South Africans will hear on Thursday how much more they will have to pay for electricity when the National Energy Regulator of SA announces the new tariffs.
If Nersa gives the debt-ridden Eskom the full price increase it has asked for, electricity prices will go up by a whopping 21% from next month.
Eskom has said even if Nersa gives it the full amount it asked for, it would still make a loss of R20bn for the past financial year.
Nersa usually settles on an increase that is lower than the utility has asked for, but higher than the public has called for.
Most of the organisations and individuals who made submissions to Nersa on Eskom’s proposed tariff increases asked that it grant increases only to cover inflation.
Electricity prices have gone up by 300% in South Africa in the last 10 years – although the country’s cost of electricity is still relatively low on a world scale.
Revised request
Engineer and energy expert Chris Yelland believes Nersa will settle on a 15% tariff increase.
"Eskom is actually asking for 21% - and it doesn’t end there.
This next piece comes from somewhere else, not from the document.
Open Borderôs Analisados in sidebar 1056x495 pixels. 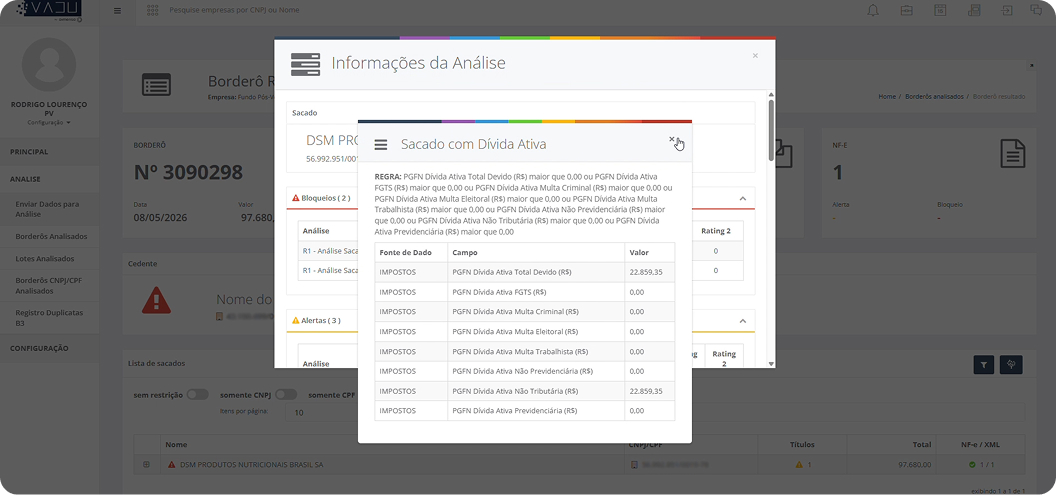coord(51,236)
But I would expect it to be around 15% - an 11% price increase with the 4% they have already got."
Originally Eskom asked for an average of 15% increase for the next three years when it first applied to Nersa. This was R219bn for 2019/20, R252bn for 2020/21 and R291bn for 2021/22.
Eskom then changed its request as it said it had reworked its forecast for electricity sales for the next three years, which were lower than what it had worked out the first time around.
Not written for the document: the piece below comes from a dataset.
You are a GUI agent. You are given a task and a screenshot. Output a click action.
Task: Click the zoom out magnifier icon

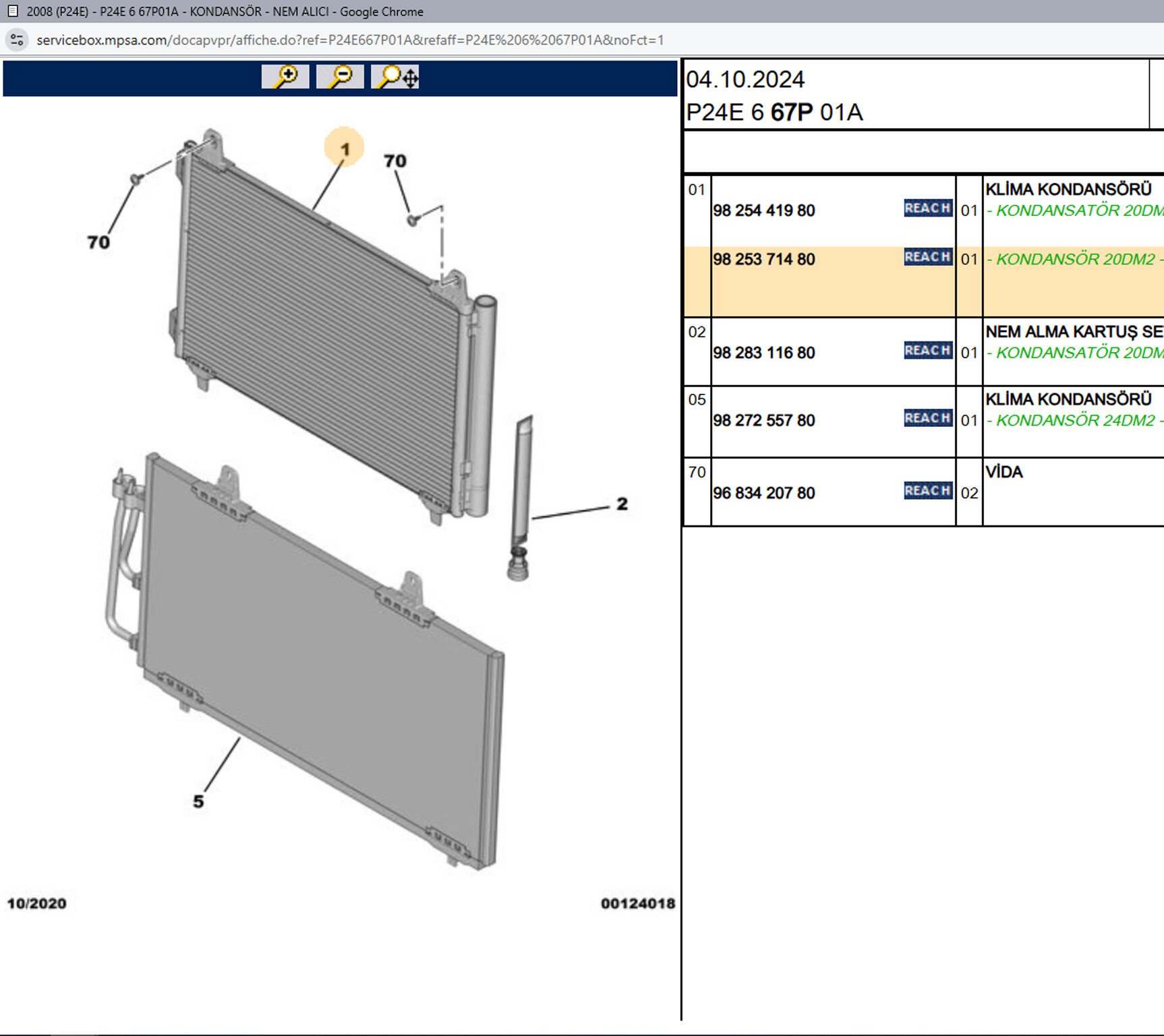click(x=340, y=77)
The revised request for price hikes was for a 17.1% increase for 2019/20, 15.4% for 2010/21 and 15.5% for 2021/22.
This would be in addition to the 4.41% increase approved by Nersa last year. This would translate into a price hike of 21.5%.
Going through the motions?
Asked if Nersa really took the public submissions on board, or whether it was just going through the legal motions, Yelland said in general, Nersa had never given Eskom as much as it asked for. Nersa was legally bound to have public consultations, but the law also required that Nersa allow it to recover through tariffs all its “prudent and efficient” operating and financial costs and costs on capital.
"It’s not as if Nersa can do anything it likes. But the big issue for Nersa as a regulator is to weed out those costs that are not prudent or efficient," Yelland said.
Nersa makes public its reasons for its decision on the tariff increase.
In its submission to Nersa OUTA (Organisation Undoing Tax Abuse) said the public had to accept that it had to pay the true cost for generating and distributing electricity.
Position of power
However, consumers were now being asked to foot the bill for the consequences of political meddling in Eskom, State Capture’s "ravaging implications", the cost of corruption, weak leadership and mismanagement in Eskom and government, failure to implement the most critical reforms and a business model that was not fit for purpose. In addition, Nersa and Eskom had failed in the previous price hike application to review and correct faulty assumptions in the price determination.
"This implies that consumers continue to pay a heavy price for the ineptitude of both Eskom and Nersa, at the expense of electricity users," Outa said.
Jesse Burton from UCT’s Energy Research Centre said a big question in Nersa’s deliberations was in deciding what were "prudent and efficient" costs incurred by Eskom.
"It’s what is known as a moral hazard in the literature."
Investopedia defines a moral hazard as a situation in which one party to an agreement engages in risky behaviour, or fails to act in good faith, because it knows the other party bears the consequences for that behaviour.
"Eskom knows it can’t be switched off. It knows it is in the position of power," Burton said.